= Personal learning network =

Informal learning environment

A Personal Learning Network (PLN) is an informal learning network that consists of the people a learner interacts with and derives knowledge from in a personal learning environment. In a PLN, a person makes a connection with another person with the specific intent that some type of learning will occur because of that connection.

Personal learning networks share a close association with the concept of personal learning environments. Martindale & Dowdy describe a PLE as a "manifestation of a learner’s informal learning processes via the Web".

==Aspects==
According to the theory of connectivism developed by George Siemens (as well as Stephen Downes), the "epitome of connectivism" is that learners create connections and develop a personal network that contributes to their personal and professional development and knowledge.

The following is an excerpt from Dryden's and Vos' book on learning networks:

"For the first time in history, we know now how to store virtually all humanity's most important information and make it available, almost instantly, in almost any form, to almost anyone on earth. We also know how to do that in great new ways so that people can interact with it, and learn from it."

Specifically, the learner chooses whom to interact with in these media and how much to participate. Learners have certain goals, needs, interests, motivations and problems that are often presented to the people they include in their PLN. Moreover, the learner will collaborate and connect differently with various members.
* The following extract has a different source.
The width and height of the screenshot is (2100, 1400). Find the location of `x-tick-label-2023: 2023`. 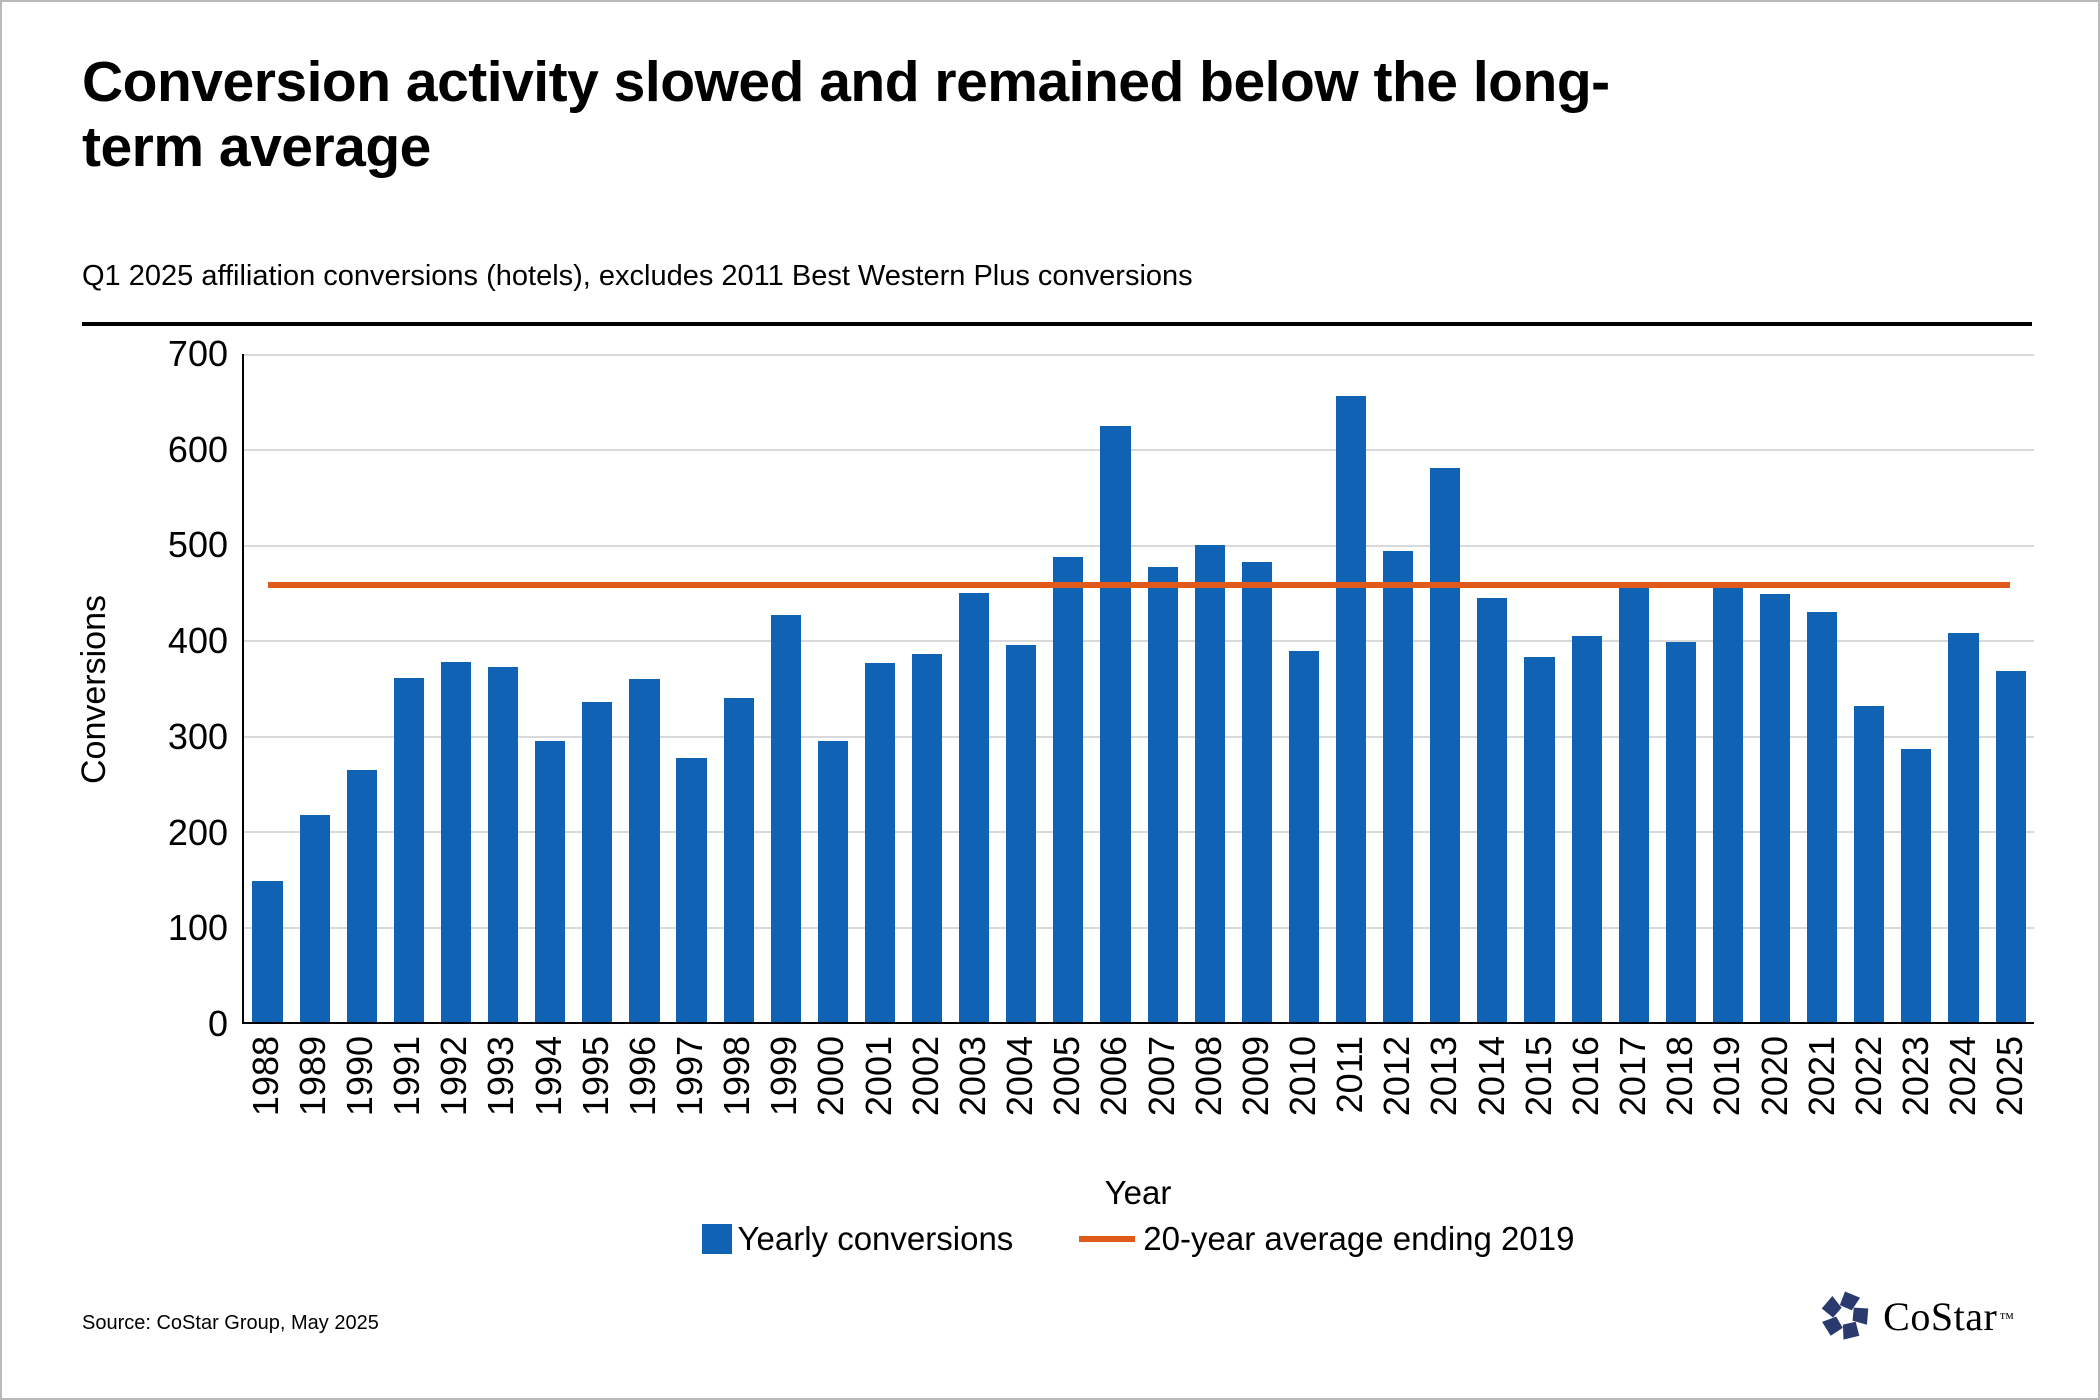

The learner will establish stronger relationships with some members and have a low level of connection with others. Not all nodes will be equal. Some of the member roles include searcher, assemblator, designer of data, innovator of subject matter, and researcher.

==Recognition of PLNs==
The European Union Lifelong Learning Programme 2007–2013 has recognized the potential for PLNs by funding the aPLaNet project (Autonomous Personal Learning Networks for Language Teachers). The project explains the value of PLNs for the professional development of language educators.